CORTE UE: “LONDRA PUÒ REVOCARE L’ACCORDO DI USCITA”
Una mano tesa, potremmo dirla così, quella data dalla Corte di Giustizia Europea verso il Regno Unito di Theresa May ad una settimana dal voto decisivo in Parlamento sulla Brexit: l’avvocato generale della Corte Ue Campos Sánchez-Bordona ha spiegato questa mattina come l’articolo 50 del Trattato di Lisbona a cui Londra si è appellata per uscire dall’Unione Europea, «può essere revocato unilateralmente da chi l’ha invocato senza il voto favorevole degli altri stati membri». Un cavillo, certamente, che però potrebbe rivelarsi assai utile alla May qualora il voto in Parlamento non andasse proprio come immaginato e allora ci si dovesse indirizzare in quel “piano B” finora solo nominato ma mai veramente immaginato. L’avvocato – che è anche uno dei più importanti consiglieri della Corte di Giustizia Ue – ha intimato Londra a “meditare” sul fatto che per tornare indietro dalla Brexit c’è sempre tempo fino al voto finale sull’accordo di ritiro.

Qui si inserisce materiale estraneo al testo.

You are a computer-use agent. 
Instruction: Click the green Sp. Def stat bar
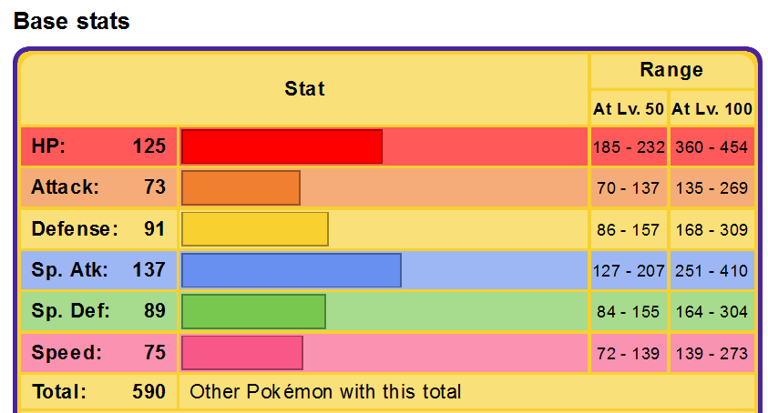tap(253, 311)
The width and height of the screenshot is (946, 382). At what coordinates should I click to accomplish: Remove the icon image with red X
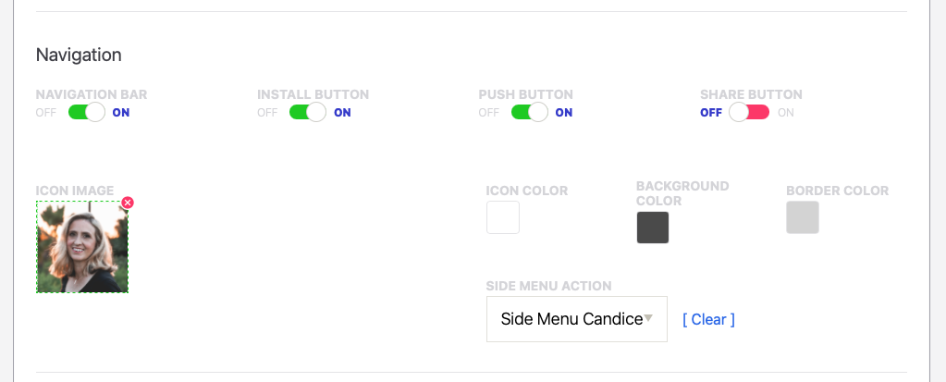click(128, 203)
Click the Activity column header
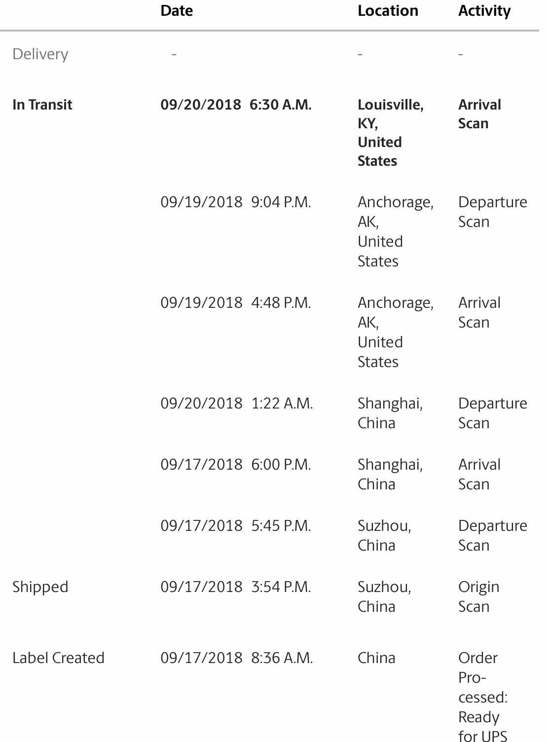 click(484, 11)
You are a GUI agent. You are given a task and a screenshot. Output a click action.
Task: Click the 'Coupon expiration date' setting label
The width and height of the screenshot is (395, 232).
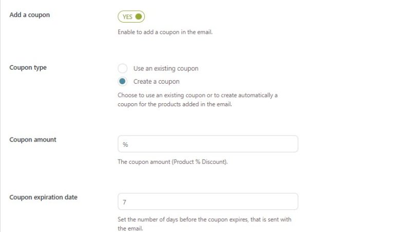[x=43, y=197]

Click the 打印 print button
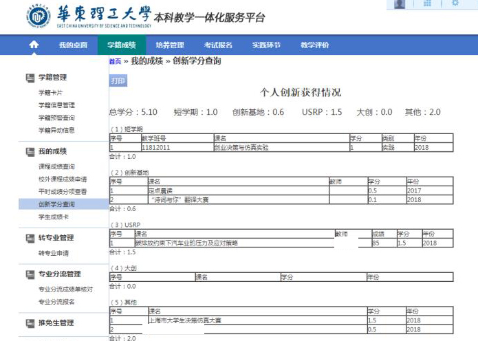tap(118, 80)
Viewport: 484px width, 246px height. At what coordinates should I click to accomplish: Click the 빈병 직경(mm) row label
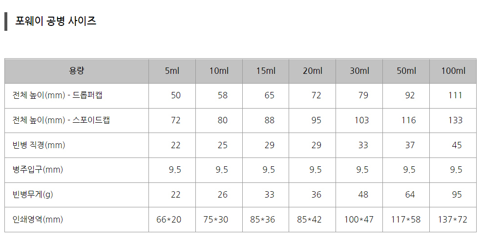click(x=39, y=145)

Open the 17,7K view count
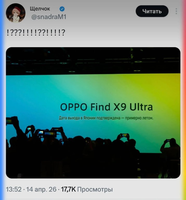click(x=68, y=189)
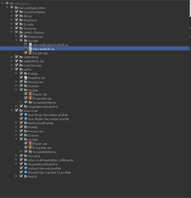Viewport: 191px width, 198px height.
Task: Enable the HarvestExplosionSkill.cs checkbox
Action: tap(26, 45)
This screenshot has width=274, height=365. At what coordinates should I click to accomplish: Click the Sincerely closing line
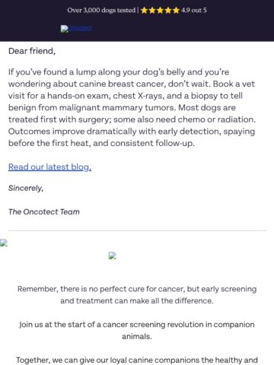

BREXIT, TRA UNA SETTIMANA IL VOTO DECISIVO IN PARLAMENTO
A portare il caso davanti alla Corte erano stati alcuni politici inglesi e scozzesi che volevano “puntare” ad un secondo referendum sulla Brexit per provare a fare “marcia indietro” e non lasciare più lo spazio di un addio all’Unione Europea che al momento riveste molti più problemi che vantaggi. Molto arduo che la May possa “fare” tale passo dopo aver detto in tutte le salse che «il voto del 2016 non è in discussione», ma il Parlamento è una polveriera e il voto del 11 dicembre è cosparso di nebbia e dubbi tali da non poter escludere alcuna possibilità nelle segrete stanze di Downing Street. Al momento, il Regno Unito dovrebbe lasciare la Ue il 29 marzo 2019 e la May vuole far approvare la sua bozza di accordo siglata anche dai 27 Paesi dell’Europa: manca però il dato finale, ovvero l’accordo nel Governo e con le opposizioni. Il che, ad oggi, è tutt’altro che scontato.